The huge seizure of cash, mobile phones and other items indicates that matka is thriving in the state. That the daily turnover at the gambling den was big can be seen from the fact that the operators had a note counting machine. Unlike in the past, the raid was not prompted by any court direction but appears to be a sincere effort of SP Chowdhary

It is very rare that a big matka operator is targeted in the state. The police action must have sent shivers down the spine of matka operators who were quick to float rumours of SP Chandan Chowdhary being transferred. The Chief Minister and the DGP must back her to the full. In the past only small bookies were arrested, with the seizure of amount ranging from a few hundreds to thousands of rupees. Though it is believed that the main operator had many others on his roll the police could lay hand only on a few.

Now that a big fish has been netted the police should act promptly to lay their hands on the others and take steps to end matka menace. The raid is in sharp contrast to 86 other raids conducted by the police since January this year in which a little over Rs 54,000 was seized. The government has been time and again making statements to rid the state of matka gambling but has failed to take any concrete steps in that direction owing to involvement of politicians from different parties in the illegal business. The police do not have a free hand to act against big matka operators. The public perception is that local police officials to protect matka operators for the protection money they get.

It is not that the senior police officials are not aware of the flourishing business of matka gambling, but they hesitate in going after the big sharks for fear of inviting the anger of political patrons. As far as the public perception goes, raids on small matka bookies are “fixed” and those arrested are released on bail soon after their arrests as it is a bailable offence. It is not only matka that is thriving in the state.

Many other gambling activities are routinely organised all over the state during the village festivals, football matches and other occasions. That gambling thrives in villages and even events at the local levels are organised to facilitate such illegal activities in connivance with the powers that be is known to police who seldom act against the organisers. Such activities are generally known to be blessed by local politicians, who restrain police from acting by parking themselves in police stations or sending them on a wild goose hunt. Some in the police force are also known to patronize such gambling activities for their own motives.

Now that a big matka operator has been caught by the police in what appears to be a bold action, it remains to be seen whether the police will take the case to a logical conclusion or those arrested would escape conviction as have most matka operators in the past. The police efforts against matka gambling appear to have been jolted as those arrested have been released on bail by a court.

Only time will tell whether the police would make sustained efforts to end the menace of gambling or their efforts would be thwarted by politicians in power. SP Chowdhary and other senior police officials aiming to curb the illegal business must take into account the fact that the business runs because a large number of ordinary people place bets in the hope of becoming rich, as is the dream in all types of gambling.

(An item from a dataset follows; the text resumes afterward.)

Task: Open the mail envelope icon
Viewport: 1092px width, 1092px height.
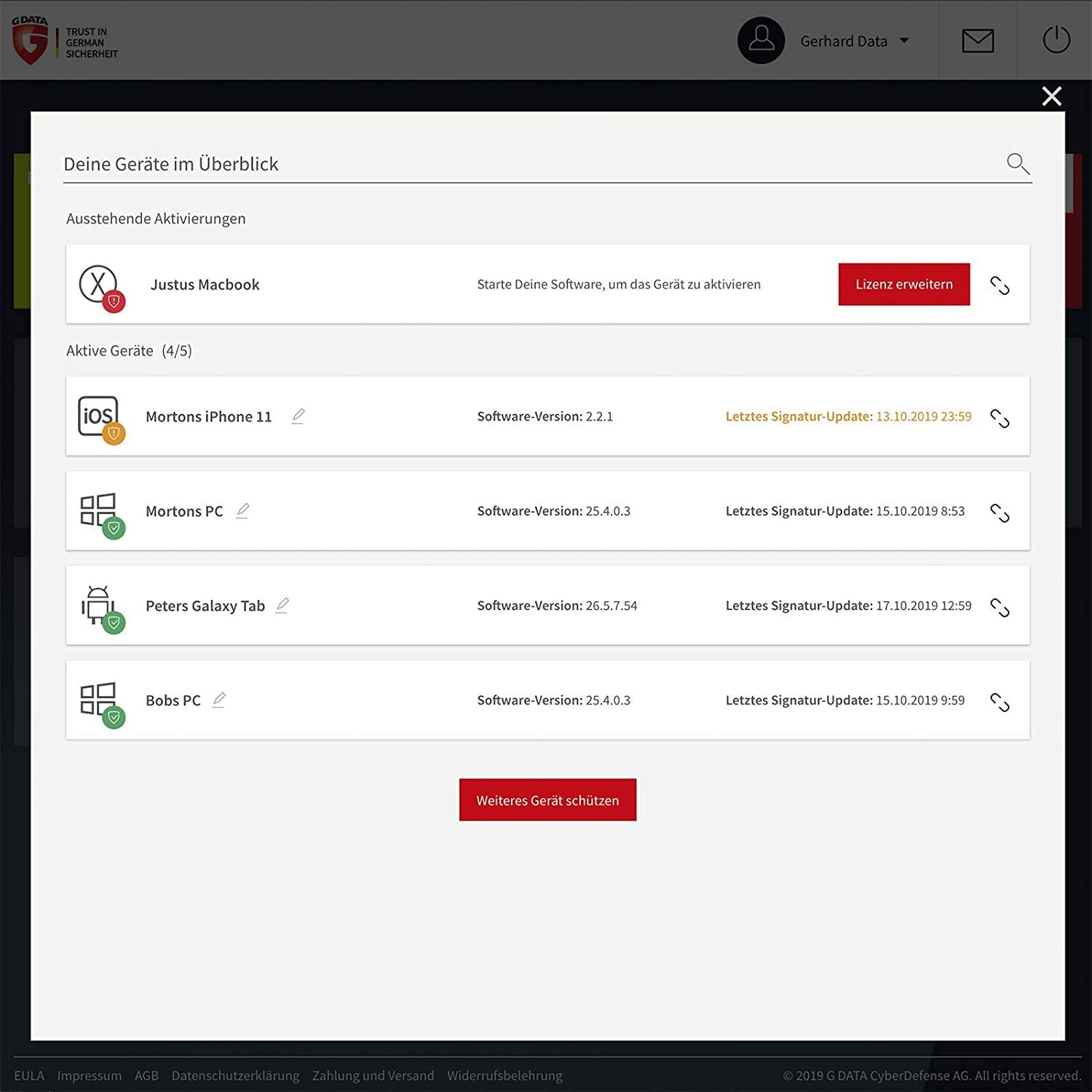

Though there is no ‘transparency’ in the business, they trust the results. The business also provides employment to a number of Goans and keeps their hearths warm. These facts are mentioned here not to arouse pity in the hearts of top police officials for the small people who make their livelihood selling matka numbers. They are mentioned to remind them that information about the big operators in the illegal matka business might be walled by a large number of small actors and they have to scale over those walls to get information to combat the scourge.